Le RSSI : un schizophrène en évolution ?

Lors des dernières Assises, faisant la synthèse de l’évolution de sa fonction, le RSSI est apparu comme un quasi-schizophrène. Terme, disons-le assez peu rassurant mais qui  traduit parfaitement les nombreux paradoxes de notre métier.

A l’origine était le RSSI technique (désormais des dinosaures ? :) ), puis vint la nécessité de prise de hauteur et de recul, de rapprocher la fonction de la stratégie d’entreprise, jusqu’à l’excès et la génération des « RSSI Powerpoint » dont les licenciements massifs, aux Etats-Unis, au milieu des années 2000, nous ont ramenés à la réalité.

Mission « Grand écart »:

Dans les faits, peu de fonctions sont amenées à réaliser de tels grands écarts en entreprise !

Si aujourd’hui on distingue volontiers, deux profils principaux de RSSI technico - opérationnel et de RSSI plus orienté pilotage et stratégie, nous sommes bien, en charge de toute la « chaine de valeur sécurité» :

- Notre mission va, en effet de l’analyse de risques au dialogue avec les experts techniques de la DSI
Autrement dit, nous devons convaincre les dirigeants des potentiels impacts sur leur métier et vérifier auprès des experts techniques l’efficience et la faisabilité des mesures de sécurité.

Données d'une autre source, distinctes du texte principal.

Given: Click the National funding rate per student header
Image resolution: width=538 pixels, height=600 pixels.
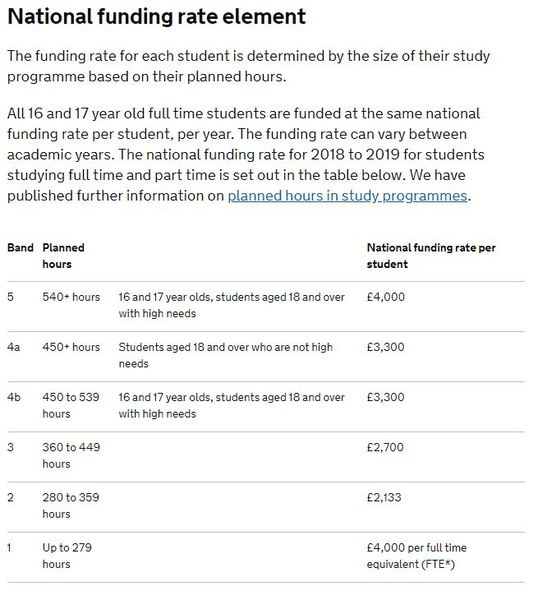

- Nous devons être  à la fois méthodiques (apport des normes ISO 270xx partagé et reconnu par tous-) et pragmatiques. Faut-il opposer ce pragmatisme à la vision  dogmatique d’une norme ? Certainement pas ! La norme est la référence qui guide notre démarche et être pragmatique nous positionne comme ce « business enabler » que nous revendiquons. Le pragmatisme n’induit pas de dire oui à tout mais d’adapter l’esprit de la norme aux réalités de chacune de nos entreprises.


Mission « Paradoxe » :
Les nombreux paradoxes de notre fonction pourraient également se traduire par des interrogations telles que « Faut-il faire-faire ou faire soi-même ? » ; « Dois-je centrer mon énergie, ma capacité à faire sur le suivi d’une cartographie exhaustive des risques de sécurité ou sur la réduction des risques  dont je sais, par expérience, qu’ils y apparaitront comme majeurs ? ».

Le dernier de ces paradoxes, preuve que la fonction est en mouvement perpétuel,  nous est apparu aux Assises. Alors que notre attention se focalise sur des (r)évolutions majeures qui vont profondément changer notre métier et l’entreprise (Cloud, consumérisation,  BYOD,…), le « back to basic » s’impose comme une nécessité, argumentée par les nombreuses affaires de cyber-sécurité médiatisées en 2011. Convaincre une direction générale que ces tendances de fond sont inévitables et que leur adoption doit s’accompagner de certaines précautions est assez éloigné du contrôle de la maitrise des accès à risques de la DSI ou d’une gestion efficace des correctifs de sécurité.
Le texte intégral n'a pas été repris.